Viewing practice through the prism of structural control, we may be surprised to discover the confines of autonomous decision making as well as a potential paradox: there may be, in reality, less ‘day-to-day’ autonomy in better resourced healthcare systems than those traditionally viewed as lacking decision making capacity. Here, in apparently prescriptive health care environments, coexisting poor professional governance (Sachan, 2013) permits greater levels of autonomy than the regulatory system suggests.
So, autonomy is always incomplete. Physiotherapy frequently has little or no say in national, professional recognition, and this recognition may have little bearing on our actual autonomous approach to work anyway. So the binary view of ‘autonomous’ or ‘not autonomous’, is perhaps a rather insensitive yardstick with which to judge ourselves. We need to recognise the structures that shape and contextualise all our worlds, because when we do this, we are enabled to celebrate, and embrace, the variety of decision making that is ours.

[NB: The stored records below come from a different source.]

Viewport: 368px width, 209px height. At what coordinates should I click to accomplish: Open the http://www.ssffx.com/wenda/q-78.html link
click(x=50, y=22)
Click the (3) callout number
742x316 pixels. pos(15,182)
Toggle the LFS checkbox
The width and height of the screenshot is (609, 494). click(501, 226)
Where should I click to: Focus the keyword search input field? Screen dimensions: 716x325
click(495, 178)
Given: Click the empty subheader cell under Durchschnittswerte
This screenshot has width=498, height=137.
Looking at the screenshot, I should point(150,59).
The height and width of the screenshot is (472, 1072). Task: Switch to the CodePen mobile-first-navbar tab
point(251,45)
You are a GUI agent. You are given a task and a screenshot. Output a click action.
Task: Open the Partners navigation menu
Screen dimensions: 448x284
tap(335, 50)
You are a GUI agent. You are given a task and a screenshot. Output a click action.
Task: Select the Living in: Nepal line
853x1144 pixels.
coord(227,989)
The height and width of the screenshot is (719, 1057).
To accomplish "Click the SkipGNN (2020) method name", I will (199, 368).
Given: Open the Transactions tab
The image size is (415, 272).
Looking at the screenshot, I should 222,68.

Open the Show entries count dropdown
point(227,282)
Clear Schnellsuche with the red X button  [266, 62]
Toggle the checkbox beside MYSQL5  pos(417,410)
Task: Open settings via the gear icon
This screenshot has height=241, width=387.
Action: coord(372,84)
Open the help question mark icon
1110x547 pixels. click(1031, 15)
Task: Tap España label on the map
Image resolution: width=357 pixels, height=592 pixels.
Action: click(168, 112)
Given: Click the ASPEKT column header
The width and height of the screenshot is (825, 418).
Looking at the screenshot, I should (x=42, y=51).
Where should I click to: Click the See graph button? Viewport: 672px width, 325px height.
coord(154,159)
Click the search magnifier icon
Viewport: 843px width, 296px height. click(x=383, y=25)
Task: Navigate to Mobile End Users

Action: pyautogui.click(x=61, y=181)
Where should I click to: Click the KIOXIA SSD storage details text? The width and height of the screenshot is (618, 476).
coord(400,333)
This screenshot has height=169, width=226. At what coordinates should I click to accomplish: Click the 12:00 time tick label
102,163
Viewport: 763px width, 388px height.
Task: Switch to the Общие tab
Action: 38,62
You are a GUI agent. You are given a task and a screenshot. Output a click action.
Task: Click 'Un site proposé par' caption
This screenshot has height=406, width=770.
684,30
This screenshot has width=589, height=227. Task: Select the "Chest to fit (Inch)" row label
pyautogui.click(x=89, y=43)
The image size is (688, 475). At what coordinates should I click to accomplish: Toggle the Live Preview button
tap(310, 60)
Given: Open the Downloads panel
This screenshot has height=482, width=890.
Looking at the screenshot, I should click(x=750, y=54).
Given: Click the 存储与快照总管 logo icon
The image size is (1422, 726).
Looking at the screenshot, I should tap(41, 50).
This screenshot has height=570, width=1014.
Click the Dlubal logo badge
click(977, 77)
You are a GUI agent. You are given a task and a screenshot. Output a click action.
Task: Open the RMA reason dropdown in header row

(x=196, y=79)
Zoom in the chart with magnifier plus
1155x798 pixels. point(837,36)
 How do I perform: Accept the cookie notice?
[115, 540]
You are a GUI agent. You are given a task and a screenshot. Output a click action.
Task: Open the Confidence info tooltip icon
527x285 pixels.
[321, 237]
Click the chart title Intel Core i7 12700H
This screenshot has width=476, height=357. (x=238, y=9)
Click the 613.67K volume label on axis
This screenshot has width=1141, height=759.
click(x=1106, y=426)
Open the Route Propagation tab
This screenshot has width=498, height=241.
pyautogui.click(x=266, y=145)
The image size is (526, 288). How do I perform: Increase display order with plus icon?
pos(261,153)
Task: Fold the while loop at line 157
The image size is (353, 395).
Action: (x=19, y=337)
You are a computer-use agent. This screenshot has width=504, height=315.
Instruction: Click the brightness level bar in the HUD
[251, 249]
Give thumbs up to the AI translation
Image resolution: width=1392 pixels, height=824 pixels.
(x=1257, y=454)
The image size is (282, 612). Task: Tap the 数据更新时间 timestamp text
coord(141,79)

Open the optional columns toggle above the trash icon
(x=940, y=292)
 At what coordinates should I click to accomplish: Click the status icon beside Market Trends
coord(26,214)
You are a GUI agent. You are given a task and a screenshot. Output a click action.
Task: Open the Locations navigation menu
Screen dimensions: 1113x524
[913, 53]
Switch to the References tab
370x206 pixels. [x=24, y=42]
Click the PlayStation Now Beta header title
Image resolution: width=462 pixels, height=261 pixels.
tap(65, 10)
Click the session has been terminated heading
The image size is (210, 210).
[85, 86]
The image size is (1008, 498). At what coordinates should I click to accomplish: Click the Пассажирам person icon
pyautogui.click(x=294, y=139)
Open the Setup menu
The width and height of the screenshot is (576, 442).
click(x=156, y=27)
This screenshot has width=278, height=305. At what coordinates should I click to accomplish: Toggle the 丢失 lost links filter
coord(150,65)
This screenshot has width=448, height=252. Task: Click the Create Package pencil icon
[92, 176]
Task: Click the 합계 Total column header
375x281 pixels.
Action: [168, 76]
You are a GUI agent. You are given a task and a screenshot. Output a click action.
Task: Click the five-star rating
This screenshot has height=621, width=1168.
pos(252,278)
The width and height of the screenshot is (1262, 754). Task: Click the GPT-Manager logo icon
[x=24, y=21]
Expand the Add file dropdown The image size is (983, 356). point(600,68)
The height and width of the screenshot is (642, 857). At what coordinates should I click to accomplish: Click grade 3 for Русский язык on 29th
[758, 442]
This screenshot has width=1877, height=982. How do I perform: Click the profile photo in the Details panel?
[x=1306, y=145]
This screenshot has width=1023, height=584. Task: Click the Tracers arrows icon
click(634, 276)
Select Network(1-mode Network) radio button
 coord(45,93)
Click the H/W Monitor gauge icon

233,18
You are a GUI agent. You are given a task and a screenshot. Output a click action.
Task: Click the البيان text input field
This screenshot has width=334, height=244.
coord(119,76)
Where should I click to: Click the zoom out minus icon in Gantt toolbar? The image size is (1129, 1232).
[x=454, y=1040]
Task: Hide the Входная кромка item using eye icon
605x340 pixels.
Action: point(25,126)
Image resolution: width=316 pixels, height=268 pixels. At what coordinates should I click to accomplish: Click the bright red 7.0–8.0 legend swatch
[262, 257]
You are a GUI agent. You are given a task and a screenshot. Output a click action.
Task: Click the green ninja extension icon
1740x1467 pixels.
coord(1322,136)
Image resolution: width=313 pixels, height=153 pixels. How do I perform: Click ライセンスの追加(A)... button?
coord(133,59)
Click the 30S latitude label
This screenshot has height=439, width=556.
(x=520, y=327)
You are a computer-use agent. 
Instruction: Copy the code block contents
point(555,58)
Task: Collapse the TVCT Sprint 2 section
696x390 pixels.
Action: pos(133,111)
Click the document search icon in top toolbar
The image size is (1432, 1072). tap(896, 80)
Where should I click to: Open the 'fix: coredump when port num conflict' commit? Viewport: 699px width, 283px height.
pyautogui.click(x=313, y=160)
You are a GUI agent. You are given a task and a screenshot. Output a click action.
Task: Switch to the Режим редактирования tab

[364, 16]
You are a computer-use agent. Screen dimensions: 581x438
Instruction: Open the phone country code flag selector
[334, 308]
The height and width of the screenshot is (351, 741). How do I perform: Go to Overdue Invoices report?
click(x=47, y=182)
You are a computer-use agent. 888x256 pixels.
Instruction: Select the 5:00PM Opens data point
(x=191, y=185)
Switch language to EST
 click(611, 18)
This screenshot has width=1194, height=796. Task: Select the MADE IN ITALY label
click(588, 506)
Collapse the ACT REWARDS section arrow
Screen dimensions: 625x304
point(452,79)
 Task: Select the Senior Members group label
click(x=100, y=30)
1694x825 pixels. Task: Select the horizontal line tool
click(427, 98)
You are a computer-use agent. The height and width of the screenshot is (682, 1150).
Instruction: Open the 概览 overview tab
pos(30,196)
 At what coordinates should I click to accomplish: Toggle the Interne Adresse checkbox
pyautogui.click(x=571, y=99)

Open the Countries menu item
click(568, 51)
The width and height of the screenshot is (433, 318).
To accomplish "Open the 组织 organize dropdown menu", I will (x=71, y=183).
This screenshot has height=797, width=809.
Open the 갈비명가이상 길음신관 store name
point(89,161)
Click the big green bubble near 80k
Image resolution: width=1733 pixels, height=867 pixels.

References: Bhat, R. (1999). Characteristics of private medical practice in India: a provider perspective. Health Policy and Planning, 14(1), 26-37. Brugha, R., & Zwi, A. (1998). Improving the quality of private sector delivery of public health services: challenges and strategies. Health Policy and Planning, 13(2), 107-120. DfH. (2008). Carol Black’s review of the health of Britain’s working age population ‘Working for a healthier tomorrow’ [online]. . Retrieved 14th August 2010, from http://www.dh.gov.uk/en/Publicationsandstatistics/Publications/PublicationsPolicyAndGuidance/DH_083560 DHSS. (1977). DHSS (DEPARTMENT of HEALTH and SOCIAL SECURITY) (1977). Report of the Sub-group on the Organisation of the Remedial Professions in the NHS. London: HM Government. Foucault, M. (1988). Technologies of the self: A seminar with Michel Foucault: Univ of Massachusetts Press. Freidson, E. (2001). Professionalism, the third logic: on the practice of knowledge: University of Chicago Press. Norman, G. (2005). Research in clinical reasoning: past history and current trends. Medical education, 39(4), 418-427. Sachan, D. (2013). Tackling corruption in Indian medicine. The Lancet, 382(9905), e23-e24.